Dec 122018
 

(I sent an email to the scientist, to try and find an update for 2019.  No response.)

by  Sandra McCulloch

All Vancouver Island glaciers, including the iconic Comox Glacier, will be gone within 25 years

due to climate change says University of Victoria geography professor Dan Smith.

“There are not many glaciers left,” Smith said.

 

Island glaciers

 

“In the 1970s, they did an inventory on Vancouver Island and they counted about 170 glaciers, and I’d say there are five of what you could call glaciers left.”

 

Comox glacier at a square kilometre is the largest, but compared with others in the Rockies, “is a tiny little thing,” said Smith.

 

Glacial melt accelerated on Vancouver Island icefields because they were small to begin with, he said.

 

The Comox glacier has probably thinned by 60 metres since the earliest air photograph of it was taken in 1931, Smith said.

 

“It has to retain a certain thickness to retain glacial ice.
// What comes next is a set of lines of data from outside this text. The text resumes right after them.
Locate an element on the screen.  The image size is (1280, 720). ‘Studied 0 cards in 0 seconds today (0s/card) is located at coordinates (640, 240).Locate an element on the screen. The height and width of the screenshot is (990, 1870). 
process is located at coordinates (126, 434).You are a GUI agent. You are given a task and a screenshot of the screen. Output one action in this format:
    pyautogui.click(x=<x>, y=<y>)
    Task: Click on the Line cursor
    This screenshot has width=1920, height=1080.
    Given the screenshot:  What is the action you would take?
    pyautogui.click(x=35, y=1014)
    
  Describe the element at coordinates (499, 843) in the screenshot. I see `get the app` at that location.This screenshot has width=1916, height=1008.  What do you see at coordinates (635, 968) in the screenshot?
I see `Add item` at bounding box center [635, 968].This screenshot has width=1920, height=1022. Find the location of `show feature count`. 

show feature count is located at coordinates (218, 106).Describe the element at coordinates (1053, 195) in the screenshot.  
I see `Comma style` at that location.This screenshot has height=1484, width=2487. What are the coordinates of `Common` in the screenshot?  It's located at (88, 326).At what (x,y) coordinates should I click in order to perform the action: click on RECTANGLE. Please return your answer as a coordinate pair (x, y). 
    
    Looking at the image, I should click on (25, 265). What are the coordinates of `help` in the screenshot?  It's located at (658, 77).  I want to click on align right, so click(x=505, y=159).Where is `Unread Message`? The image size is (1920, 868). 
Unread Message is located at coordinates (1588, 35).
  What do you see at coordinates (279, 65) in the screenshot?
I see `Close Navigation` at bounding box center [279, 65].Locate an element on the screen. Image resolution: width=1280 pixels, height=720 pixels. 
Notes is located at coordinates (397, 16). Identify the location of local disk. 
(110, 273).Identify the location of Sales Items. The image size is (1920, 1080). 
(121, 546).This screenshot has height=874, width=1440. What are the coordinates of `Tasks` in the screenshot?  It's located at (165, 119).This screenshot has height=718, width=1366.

You look at Google Earth now and there are rocks sticking out all over.”

 

News that the Comox glacier will soon be gone from the horizon is alarming, said Comox Mayor Paul Ives.

 

“We look at it every day. Certainly from the town of Comox, it’s the centrepiece of our view.”

 

Glaciers on the Island aren’t seen as a significant source of water. “They’re really more icons than anything else,” said Smith.

 

The other four glaciers “have largely disappeared,” he said. “Glaciers are very effective at reflecting temperatures and precipitation changes — they’re very responsive,” said Smith, who is studying other B.C. glaciers that have thinned by 100 metres and retreated five kilometres.

 

“The significance of what’s going on now is it’s going on on a global scale and seems to be happening more rapidly than in the past,” Smith said.

 

The loss of Vancouver Island’s glaciers could affect spawning salmon, which need cold water to survive.

 

Old-timers in the Comox Valley have seen the glacier melt away over the years, Smith said. “They have a pretty good perspective that [the glacier] is changing and it’s changing rapidly, and that pace of change is accelerating as there is less and less ice there.”

 

Lindsay Elms, author of Beyond Nootka: A Historical Perspective of Vancouver Island Mountains, said he has noticed the Comox glacier thinning in recent years.

 

A couple of years ago, he tried to hike across the glacier and noticed all the new snow had gone, leaving old snow and ice behind. “There were all these big ponds of water everywhere and, with poor visibility, we ended up deciding we couldn’t go on,” said Elms.

 

“It’s quite flat up there, easy to get disoriented, so we turned around and came back.”

 

The conditions pose a hazard for climbers because more crevasses will open up, their locations obscured by snow each winter.

 

“It increases the potential for falling through into the glacier,” said Elms, an avid hiker.

 

“A lot of people here in the Comox Valley are wondering, what happens if all the snow goes from the Comox glacier, what happens to our iconic symbol?” Elms said. “I think we are contributing to [climate change],” he said.

 

A study by the University of Northern B.C. found that between 1985 and 2005, the glacier surface on Vancouver Island dropped from 18.2 square kilometres to 14.5 square kilometres, a loss of 20 per cent.

 

The average size of Island glaciers is 0.3 square kilometres, much smaller than the provincial average of 2.11 square kilometres.